Introducing Lumen Link to heading

Overview Link to heading

IDA 7.2 was released on November 5th, 2018. One of the highlights of this release was the new experimental Lumina feature. Lumina is a service that allows it’s users to share metadata about functions from their IDA database (idb) - allowing other users to save time for similar functions. This can be a very powerful & time saving feature.

IDA’s developer, Hex-Rays announced that they are currently not offering a private Lumina server. Users with strict data sharing policies may not be allowed to use Lumina - rendering the feature useless. Sometimes you will spot a Lumina function with a totally random name - I assume that such behaviour is a result of poisioning the Lumina database due to sharing data by mistake.

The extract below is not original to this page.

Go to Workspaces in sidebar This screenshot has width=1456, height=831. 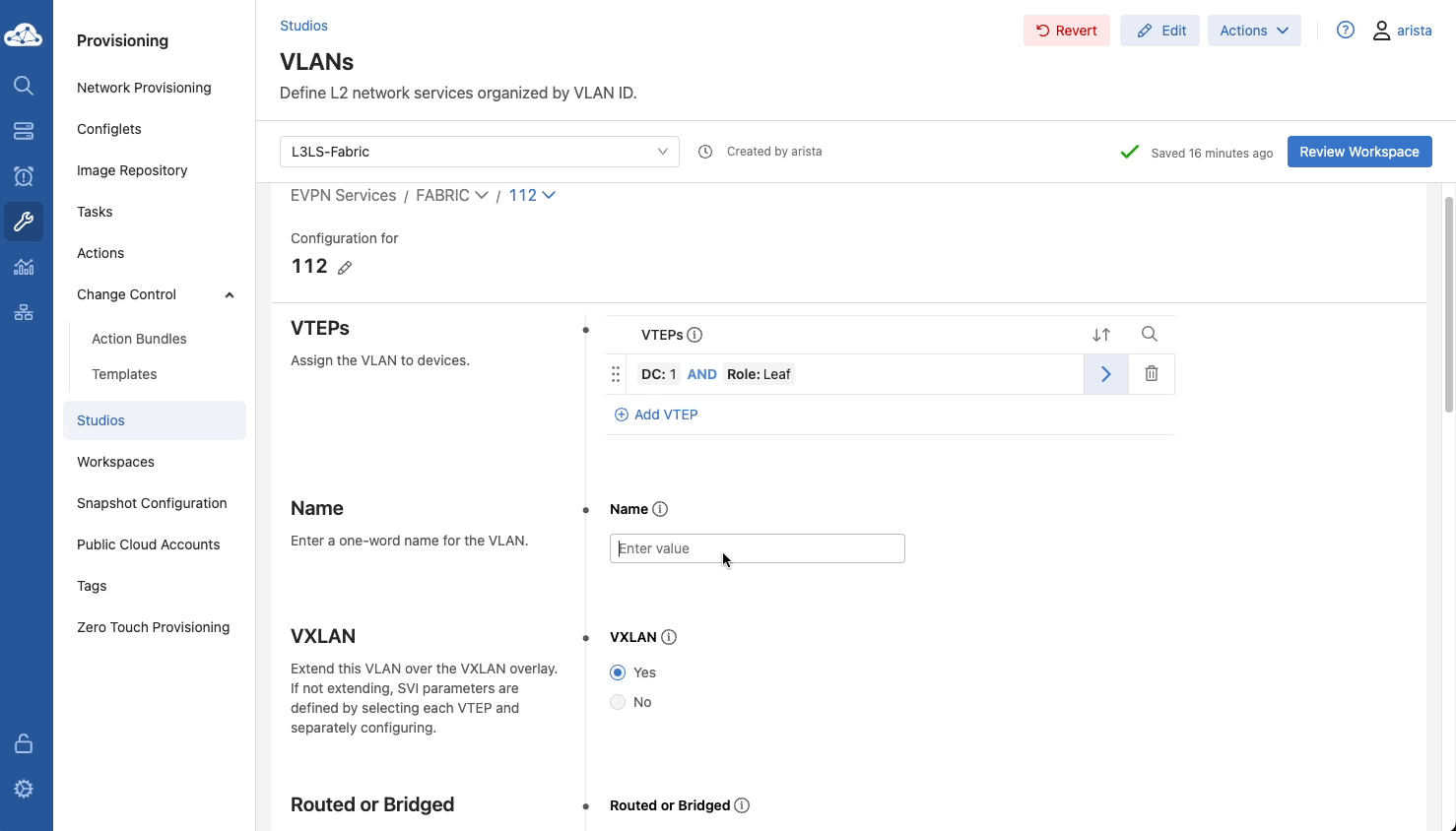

Just before you ask, we currently do not offer Lumina for private use. Let us wait for it to naturally grow and become mature.¹

Private Lumina server Link to heading

I wanted to take advantage of such a feature, but also wanted to be in control of the data I share - that’s why I decided to create my own private Lumina compatible server. Lumina’s protocol isn’t a standard protocol, nor is it documented anywhere publicly at this time. It required reverse-engineering IDA and understanding Lumina’s protocol, especially since it’s a binary protocol.

A live version of Lumen is currently available at lumen.abda.nl.

From this point on this article will be about Lumina’s protocol.

Analyzing the protocol Link to heading

The first step to understanding a protocol, is getting sample data. Lumina is encrypted using TLS by default, so I had a look at IDA’s configuration file which contained two related configurable values: “LUMINA_HOST” & “LUMINA_PORT” which I set to 127.0.0.1 and 1234 respectively. TLS still had to be disable, a look into IDA’s string view revealed that yet another configurable “LUMINA_TLS” is available and can be set to “NO”.

I could have used Wireshark for this, but since I was writing a server anyway, I created a proxy for Lumina. The proxy would connect to the official Lumina server using TLS, and forward everything to and from IDA. The more I implemented parts of the protocol, the less hex-dumps. ..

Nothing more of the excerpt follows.